**Goal:** Rewrite the data below, putting "Display" wherever "Viewport" appears and leaving everything else unchanged.

Word and element location data:
---*---

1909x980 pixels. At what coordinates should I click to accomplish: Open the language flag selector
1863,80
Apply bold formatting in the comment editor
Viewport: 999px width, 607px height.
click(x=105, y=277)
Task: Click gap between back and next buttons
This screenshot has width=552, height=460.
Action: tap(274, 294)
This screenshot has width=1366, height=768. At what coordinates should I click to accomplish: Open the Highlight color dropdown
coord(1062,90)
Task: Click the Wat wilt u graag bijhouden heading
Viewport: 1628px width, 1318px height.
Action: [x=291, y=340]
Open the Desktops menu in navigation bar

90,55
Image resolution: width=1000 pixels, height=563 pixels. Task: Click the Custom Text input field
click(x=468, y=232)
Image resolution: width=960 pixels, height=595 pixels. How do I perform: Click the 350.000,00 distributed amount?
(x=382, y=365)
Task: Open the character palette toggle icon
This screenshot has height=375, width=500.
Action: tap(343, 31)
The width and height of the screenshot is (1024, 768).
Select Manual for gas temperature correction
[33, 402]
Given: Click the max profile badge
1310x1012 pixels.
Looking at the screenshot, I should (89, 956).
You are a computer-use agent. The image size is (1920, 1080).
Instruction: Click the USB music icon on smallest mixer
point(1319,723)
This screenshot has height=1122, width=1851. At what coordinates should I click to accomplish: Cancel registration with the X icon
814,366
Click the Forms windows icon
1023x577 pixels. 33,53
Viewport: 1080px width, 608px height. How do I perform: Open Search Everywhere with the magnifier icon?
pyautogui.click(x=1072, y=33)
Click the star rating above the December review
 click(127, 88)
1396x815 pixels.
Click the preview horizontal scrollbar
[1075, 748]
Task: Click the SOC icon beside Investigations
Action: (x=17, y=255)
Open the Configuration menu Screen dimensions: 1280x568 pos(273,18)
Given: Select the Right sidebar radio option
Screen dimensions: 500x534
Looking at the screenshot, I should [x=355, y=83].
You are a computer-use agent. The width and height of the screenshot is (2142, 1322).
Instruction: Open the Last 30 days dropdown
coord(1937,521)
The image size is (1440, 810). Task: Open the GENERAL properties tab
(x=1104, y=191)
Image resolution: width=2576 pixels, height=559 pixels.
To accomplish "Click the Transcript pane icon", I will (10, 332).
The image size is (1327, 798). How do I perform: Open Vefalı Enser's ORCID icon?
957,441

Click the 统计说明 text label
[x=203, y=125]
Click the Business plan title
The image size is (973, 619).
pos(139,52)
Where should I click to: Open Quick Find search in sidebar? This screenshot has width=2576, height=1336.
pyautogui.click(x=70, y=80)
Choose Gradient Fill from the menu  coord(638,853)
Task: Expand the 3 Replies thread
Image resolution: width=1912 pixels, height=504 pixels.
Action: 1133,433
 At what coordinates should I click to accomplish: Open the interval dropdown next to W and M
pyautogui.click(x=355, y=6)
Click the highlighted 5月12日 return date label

---*---

**Result for this exercise:**
1909x980 pixels. At what coordinates should I click to accomplish: Open the language flag selector
1863,80
Apply bold formatting in the comment editor
Display: 999px width, 607px height.
click(x=105, y=277)
Task: Click gap between back and next buttons
This screenshot has width=552, height=460.
Action: tap(274, 294)
This screenshot has width=1366, height=768. At what coordinates should I click to accomplish: Open the Highlight color dropdown
coord(1062,90)
Task: Click the Wat wilt u graag bijhouden heading
Display: 1628px width, 1318px height.
Action: [x=291, y=340]
Open the Desktops menu in navigation bar

90,55
Image resolution: width=1000 pixels, height=563 pixels. Task: Click the Custom Text input field
click(x=468, y=232)
Image resolution: width=960 pixels, height=595 pixels. How do I perform: Click the 350.000,00 distributed amount?
(x=382, y=365)
Task: Open the character palette toggle icon
This screenshot has height=375, width=500.
Action: tap(343, 31)
The width and height of the screenshot is (1024, 768).
Select Manual for gas temperature correction
[33, 402]
Given: Click the max profile badge
1310x1012 pixels.
Looking at the screenshot, I should (89, 956).
You are a computer-use agent. The image size is (1920, 1080).
Instruction: Click the USB music icon on smallest mixer
point(1319,723)
This screenshot has height=1122, width=1851. At what coordinates should I click to accomplish: Cancel registration with the X icon
814,366
Click the Forms windows icon
1023x577 pixels. 33,53
Display: 1080px width, 608px height. How do I perform: Open Search Everywhere with the magnifier icon?
pyautogui.click(x=1072, y=33)
Click the star rating above the December review
 click(127, 88)
1396x815 pixels.
Click the preview horizontal scrollbar
[1075, 748]
Task: Click the SOC icon beside Investigations
Action: (x=17, y=255)
Open the Configuration menu Screen dimensions: 1280x568 pos(273,18)
Given: Select the Right sidebar radio option
Screen dimensions: 500x534
Looking at the screenshot, I should [x=355, y=83].
You are a computer-use agent. The width and height of the screenshot is (2142, 1322).
Instruction: Open the Last 30 days dropdown
coord(1937,521)
The image size is (1440, 810). Task: Open the GENERAL properties tab
(x=1104, y=191)
Image resolution: width=2576 pixels, height=559 pixels.
To accomplish "Click the Transcript pane icon", I will (10, 332).
The image size is (1327, 798). How do I perform: Open Vefalı Enser's ORCID icon?
957,441

Click the 统计说明 text label
[x=203, y=125]
Click the Business plan title
The image size is (973, 619).
pos(139,52)
Where should I click to: Open Quick Find search in sidebar? This screenshot has width=2576, height=1336.
pyautogui.click(x=70, y=80)
Choose Gradient Fill from the menu  coord(638,853)
Task: Expand the 3 Replies thread
Image resolution: width=1912 pixels, height=504 pixels.
Action: 1133,433
 At what coordinates should I click to accomplish: Open the interval dropdown next to W and M
pyautogui.click(x=355, y=6)
Click the highlighted 5月12日 return date label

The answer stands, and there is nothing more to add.